The reason why I am in Rome is that I am writing my thesis. And just to give some illustration I am writing about all (or many of) the implications of how this

One of the Dioscuri (opus Phidiae). Roman copy after Greek statue c. 5th Century BC. Marble, c. 5.60 metres tall. Monte Cavallo, Rome

can become this:

J.H. Füssli, Study after the Dioscuri (opus Phidiae), 1770-75. Black chalk, 267 x 189 mm. Kunsthaus Zürich. From the Römisches Schizzenbuch

The first picture is of the Dioscuri in Rome and the second picture is J.H. Fuseli‘s drawn copy. Fuseli loved these figures and they reappear in many of his works as models for all sorts of heroes.

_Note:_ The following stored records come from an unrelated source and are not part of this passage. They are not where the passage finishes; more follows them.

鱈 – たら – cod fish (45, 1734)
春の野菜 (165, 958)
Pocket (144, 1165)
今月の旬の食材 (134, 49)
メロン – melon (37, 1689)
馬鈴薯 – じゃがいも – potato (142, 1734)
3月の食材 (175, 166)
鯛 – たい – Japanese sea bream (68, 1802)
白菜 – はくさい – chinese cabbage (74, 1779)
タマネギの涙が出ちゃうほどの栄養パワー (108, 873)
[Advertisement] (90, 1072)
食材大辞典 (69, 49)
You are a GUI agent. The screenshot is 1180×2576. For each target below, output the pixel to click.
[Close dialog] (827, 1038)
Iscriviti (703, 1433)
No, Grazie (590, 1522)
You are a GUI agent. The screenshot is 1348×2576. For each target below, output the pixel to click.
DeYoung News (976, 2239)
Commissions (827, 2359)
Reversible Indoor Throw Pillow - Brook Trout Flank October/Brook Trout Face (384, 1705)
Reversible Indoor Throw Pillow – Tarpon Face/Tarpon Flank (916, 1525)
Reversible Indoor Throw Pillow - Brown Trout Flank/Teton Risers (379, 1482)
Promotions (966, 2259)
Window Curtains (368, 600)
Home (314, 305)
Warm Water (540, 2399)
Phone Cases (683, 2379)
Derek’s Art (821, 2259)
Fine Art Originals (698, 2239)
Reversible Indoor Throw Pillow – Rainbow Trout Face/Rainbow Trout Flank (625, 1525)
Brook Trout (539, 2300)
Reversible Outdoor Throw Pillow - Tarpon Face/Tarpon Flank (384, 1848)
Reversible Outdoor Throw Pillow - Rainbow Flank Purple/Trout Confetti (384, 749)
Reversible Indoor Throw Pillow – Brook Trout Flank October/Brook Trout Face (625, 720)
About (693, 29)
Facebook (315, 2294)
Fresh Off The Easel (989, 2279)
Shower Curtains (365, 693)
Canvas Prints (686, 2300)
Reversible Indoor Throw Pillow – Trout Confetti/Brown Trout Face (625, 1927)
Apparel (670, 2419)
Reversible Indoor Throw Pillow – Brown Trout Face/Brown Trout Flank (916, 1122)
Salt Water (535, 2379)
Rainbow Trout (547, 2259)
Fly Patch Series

I am writing about Fuseli’s drawings and what they mean and I use the Dioscuri to get a clearer view of how he works and how he sees. So I revisited the Dioscuri the day before yesterday with some Fuseli drawings in my bag. Very interesting. Note how Fuseli exaggerates the muscles (on a figure with already exaggerated muscles) with contours around each of them. I see this as a skinlessness, as an écorché and I believe Fuseli does it to reach some sort of true and eternal body stripped of all the forlornness of fashion and time.

Just to give you an idea of what I am playing at…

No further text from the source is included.